(Dataset entries)

-=-=-

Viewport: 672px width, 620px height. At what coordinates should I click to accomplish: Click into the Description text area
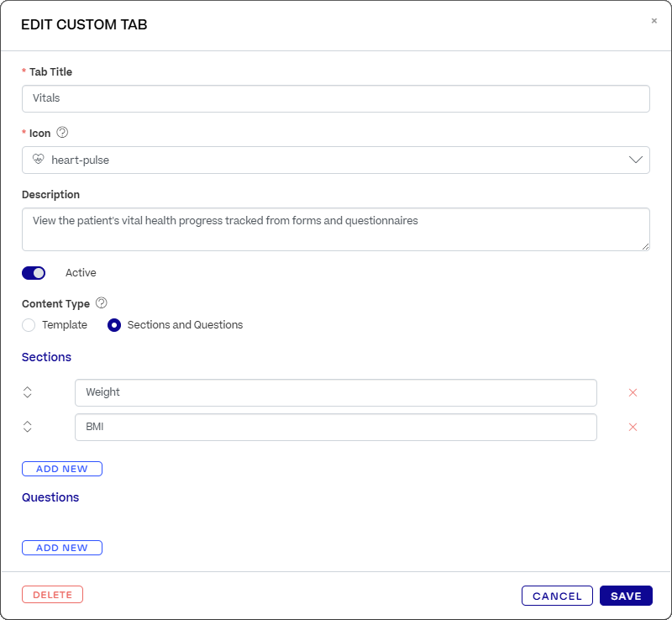(336, 229)
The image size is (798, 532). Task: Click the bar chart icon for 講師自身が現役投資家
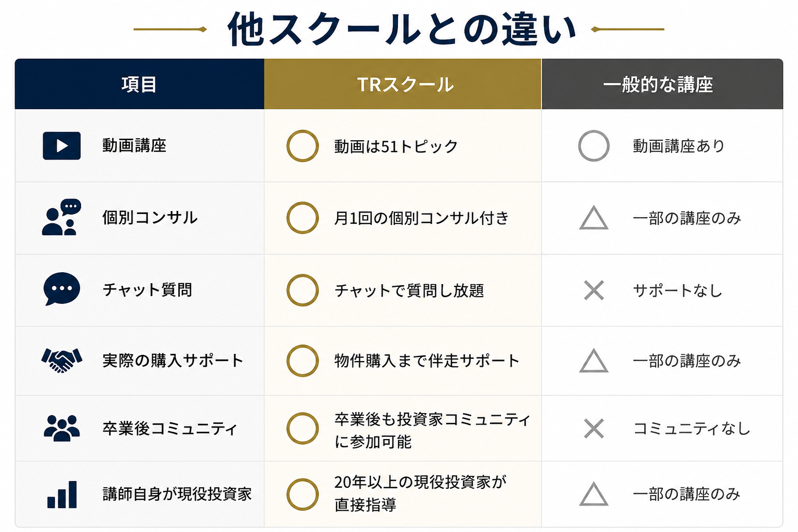point(62,494)
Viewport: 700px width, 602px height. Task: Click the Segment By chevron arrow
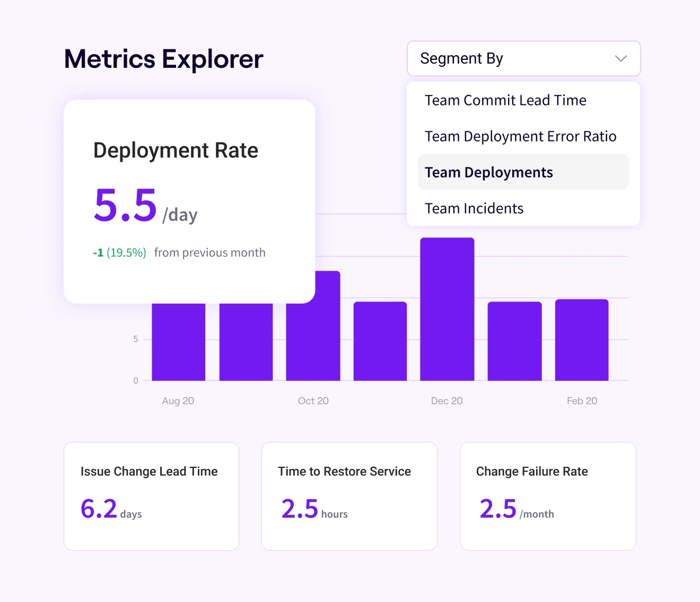point(620,58)
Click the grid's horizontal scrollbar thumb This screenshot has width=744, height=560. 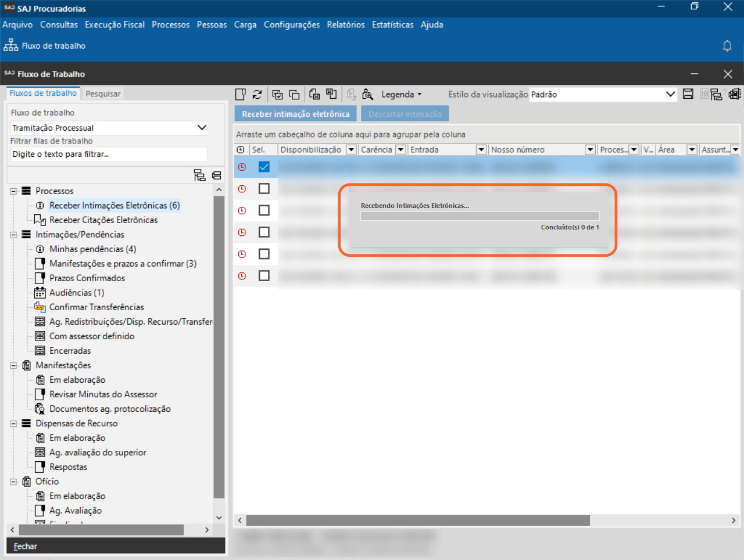pyautogui.click(x=417, y=520)
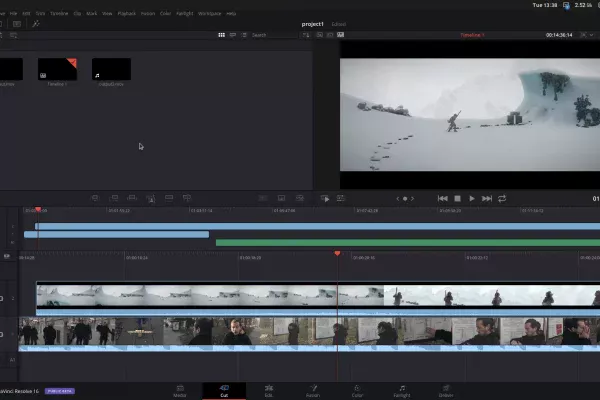The image size is (600, 400).
Task: Open the Fusion page
Action: (x=313, y=389)
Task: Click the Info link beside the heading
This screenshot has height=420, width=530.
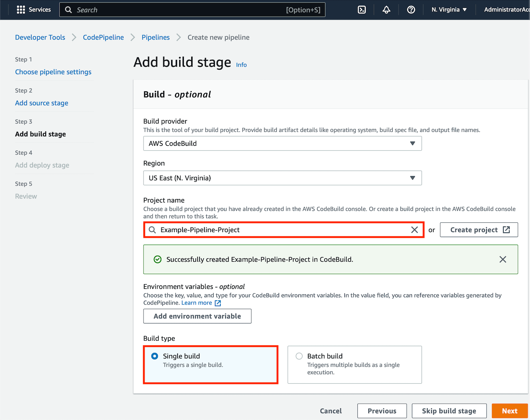Action: pyautogui.click(x=241, y=65)
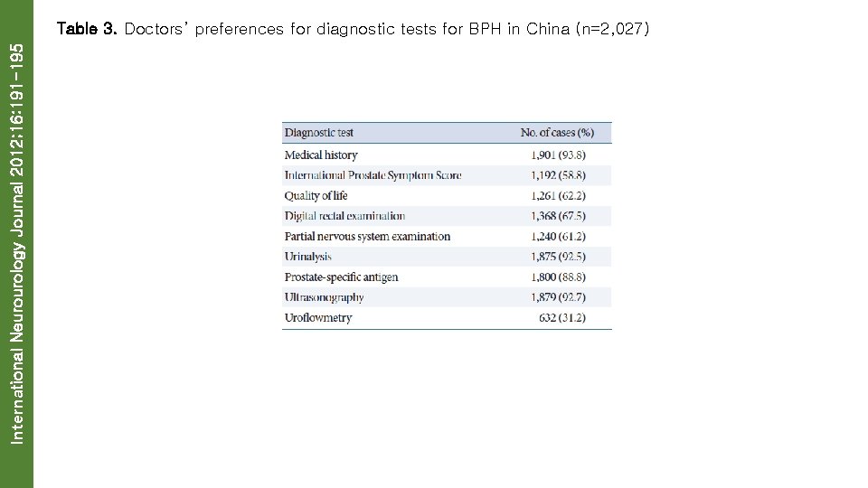
Task: Select the Diagnostic test column header
Action: [319, 133]
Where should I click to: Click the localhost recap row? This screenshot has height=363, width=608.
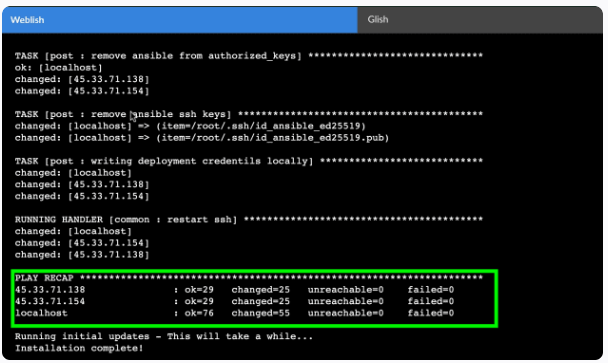pos(234,313)
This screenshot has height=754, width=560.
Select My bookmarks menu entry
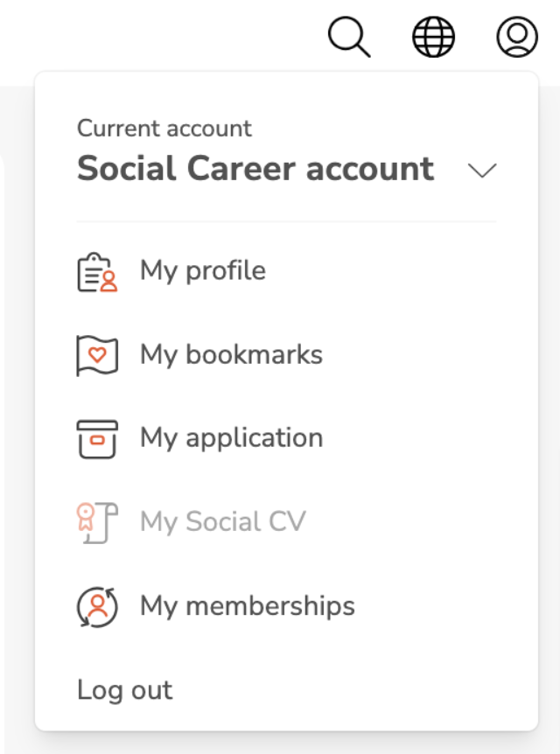point(231,355)
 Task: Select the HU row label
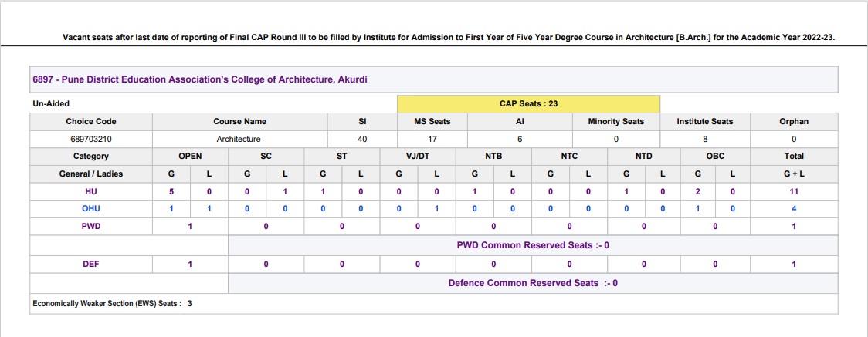91,192
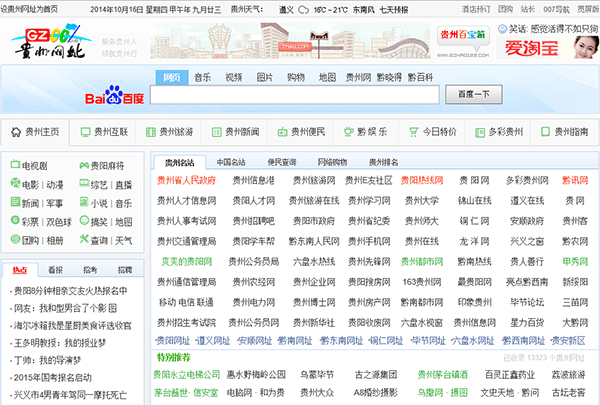Select the 音乐 search tab
This screenshot has width=600, height=405.
tap(203, 77)
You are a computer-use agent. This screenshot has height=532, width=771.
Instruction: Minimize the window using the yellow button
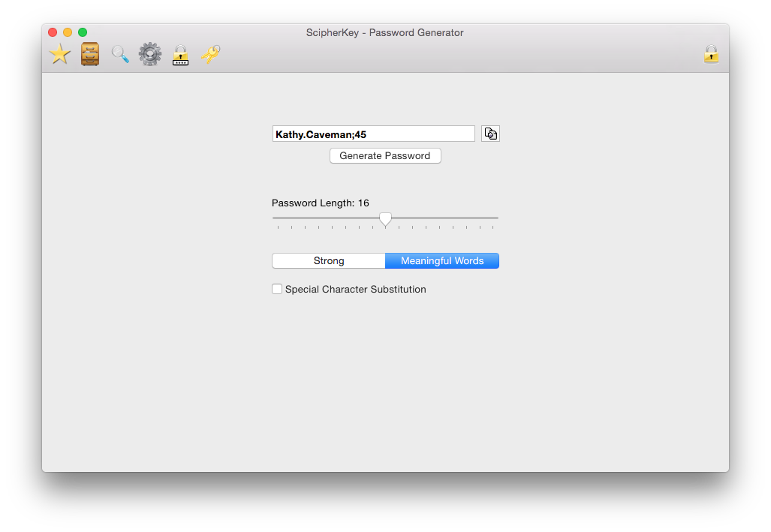[68, 32]
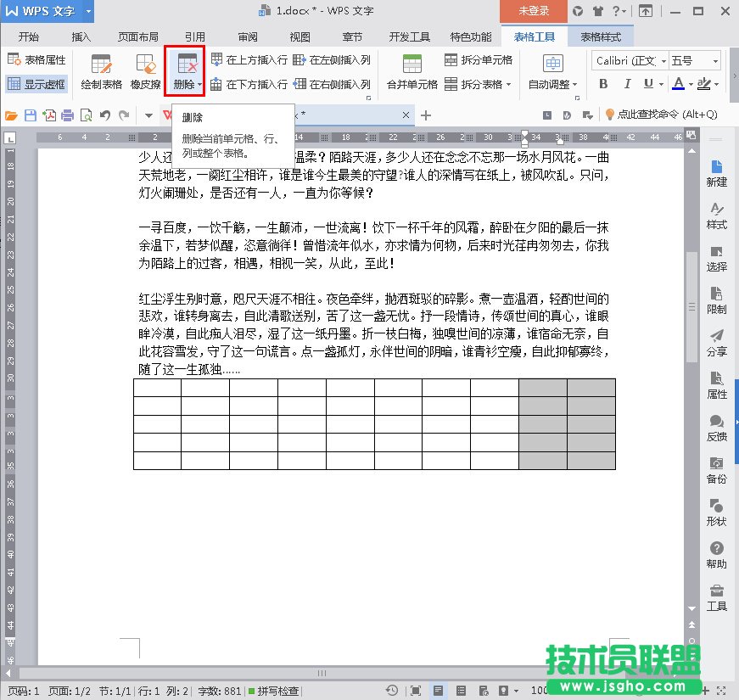Image resolution: width=739 pixels, height=700 pixels.
Task: Click the Not Logged In (未登录) button
Action: click(534, 11)
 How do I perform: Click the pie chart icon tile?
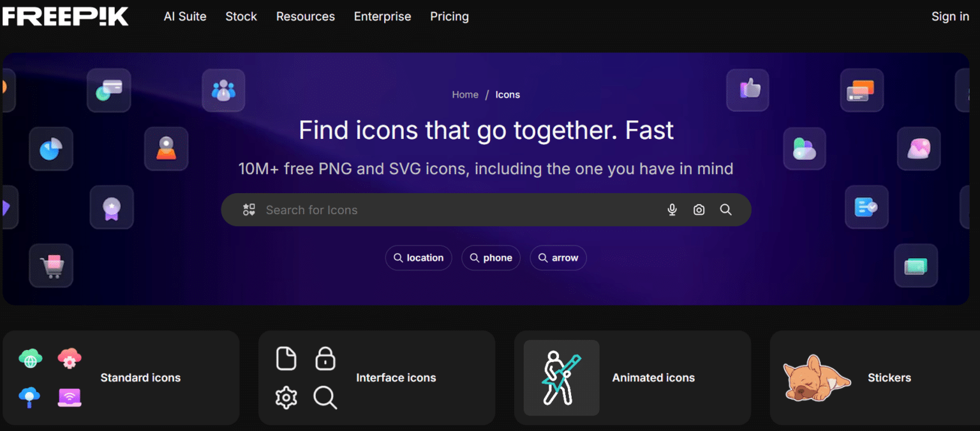pyautogui.click(x=50, y=149)
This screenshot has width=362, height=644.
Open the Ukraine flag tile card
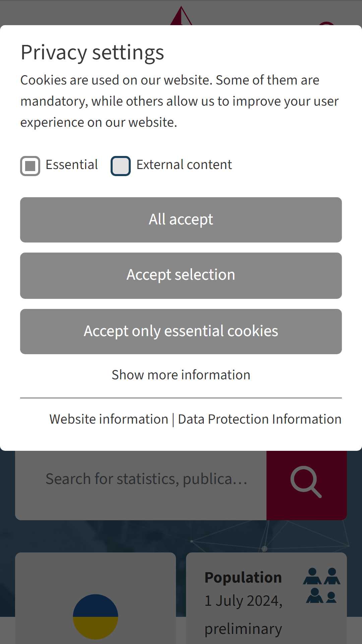click(x=96, y=598)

-=-=-

:: WORK TO COMPLETE ::
Leave the pictures aside and transcribe only the lines from the one holding "Task: Select the HU row label" through the final line of the records above.

:: SOLUTION FOR THIS TASK ::
 Task: Select the HU row label
91,192
Select the 音乐 search tab
This screenshot has width=600, height=405.
tap(203, 77)
You are a computer-use agent. This screenshot has height=532, width=771.
Instruction: Minimize the window using the yellow button
[68, 32]
Image resolution: width=739 pixels, height=700 pixels.
Task: Click the Not Logged In (未登录) button
Action: click(534, 11)
 How do I perform: Click the pie chart icon tile?
pyautogui.click(x=50, y=149)
This screenshot has width=362, height=644.
Open the Ukraine flag tile card
click(x=96, y=598)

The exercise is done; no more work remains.